Methodology limitations

The CLCI Hub dataset is intentionally an editorial reference, not a research instrument. This page documents what that distinction means in practice — what the dataset does well, what it does not, and the specific biases researchers should know about when using it.

Scoring is editorial, not measurement

CLCI scores are produced by reviewing public sources and assigning BITE-axis sub-scores plus a signed modifier. There is no inter-rater reliability study, no calibrated rubric beyond the per-axis descriptions, and no claim of measurement invariance across categories. Two careful reviewers might produce CLCI scores differing by 4–6 points for the same group. The scores are useful for relative orientation across groups; they are not a metric in the technical sense.

See /methodology/bite-model and /methodology/scoring-appeals for the framing this site uses.

Source-density flags are heuristic

The boolean fields hasCourtRecords, hasAcademicSources, hasInvestigativeJournalism, hasExMemberSources, and hasOfficialStatements were set by pattern-matching the free-text sources[] arrays for indicative keywords. They are an approximation; some entries will have, for example, court records cited under a non-matching phrase, and a subsequent editorial pass on structuredSources[] will correct individual entries.

Dataset coverage is uneven

Anglophone coverage is stronger than non-Anglophone coverage. Groups primarily reported in English-language sources are over-represented.
High-profile cases (Scientology, JWs, FLDS, NXIVM) have multi-decade source bases; new or regional groups frequently have only one or two sources.
The dataset has stronger coverage of Christian-tradition high-control groups than of other-faith and political-ideological categories.
Recent online-first groups are systematically under-represented because the source material is more recent and less consolidated.

Confidence ratings are coarse

The three-level confidence rating (High / Medium / Low) reflects editorial judgement about the volume and reliability of available sources. It is not a probability and does not have a numeric backing.
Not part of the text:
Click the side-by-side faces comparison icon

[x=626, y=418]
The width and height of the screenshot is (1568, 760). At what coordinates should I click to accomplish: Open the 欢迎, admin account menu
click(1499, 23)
A “high confidence” rating means the source base is substantial and reasonably converges; it does not mean the score is precise.

Per-entry structured evidence is sparse

The structured evidence[] and structuredSources[] fields are populated for a minority of entries; most entries still carry only the free-text sources[] array. Researchers requiring structured citation should treat the structured fields as an ongoing migration rather than a complete reference.

Editorial framing

CLCI Hub is written in a deliberately non-sensational editorial voice — see /editorial-policy. The dataset is not neutral in the strong sense; groups with documented patterns of coercive control are described as such. Where this framing affects the score, the scoreJustification field should make the editorial reasoning visible.

Right-of-reply is offered via /right-of-reply; corrections via /corrections.

Citing the dataset in academic work

See /research/citation-guide for the recommended citation form. We ask that researchers also cite the limitations documented here and avoid using CLCI scores as if they were calibrated measurements.